PAGE EXTRACT -

----------------------------------------

And, speaking of 1976...

Poor Rich Man*

He Can't Keep It; He Can't Even Give It Away

If, after sympathizing with the poor little Chinese and the poor little Finns, there is any sympathy left, it may be wise to save that for the poor hypothetical fellow described on page 231 of a tax study by the Twentieth Century Fund.

At first glance, this chap would seem to be rolling in good fortune. He is (theoretical, understand) an officer of a corporation in New York or Illinois. His income is one million iron men a year, derived from his salary, dividends and interest from stocks and bonds and revenue from real property that he owns.

And by the time he gets through paying local, state and Federal taxes on this property and income, guess what. Right. He hasn't any left. Not a copper to show for a million bucks.

This, the Twentieth Century Fund concedes, to be sure, is an extreme case. The gentleman would have to expose himself wholeheartedly to the tax-gatherers, without, so to speak, taking the preventive measures which he could take under the law.

Nevertheless, if he should fail to take them, and that would be his lookout, the whole thing would go to the politicians. And we were just thinking that if President Roosevelt's proposal of a blanket ten per cent increase in Federal income taxes should go through, our hypothetical millionaire would be in the hole at the end of the year.

----------------------------------------

SUPPLIED MATERIAL -
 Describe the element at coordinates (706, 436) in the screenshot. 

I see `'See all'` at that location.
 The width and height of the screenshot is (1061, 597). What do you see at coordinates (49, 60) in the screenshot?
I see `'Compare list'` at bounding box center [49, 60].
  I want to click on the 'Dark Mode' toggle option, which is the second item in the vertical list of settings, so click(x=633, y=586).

----------------------------------------

DIRECTIONS -
a: In the "Poor Rich Man" piece, on what page of the Twentieth Century Fund's tax study is the hypothetical fellow described?
b: How would you render this sentence from the "Poor Rich Man" piece in Spanish: "This, the Twentieth Century Fund concedes, to be sure, is an extreme case."

ANSWERS TO THE EXERCISE -
a: Page 231.

b: Esto, lo admite desde luego el Twentieth Century Fund, es un caso extremo.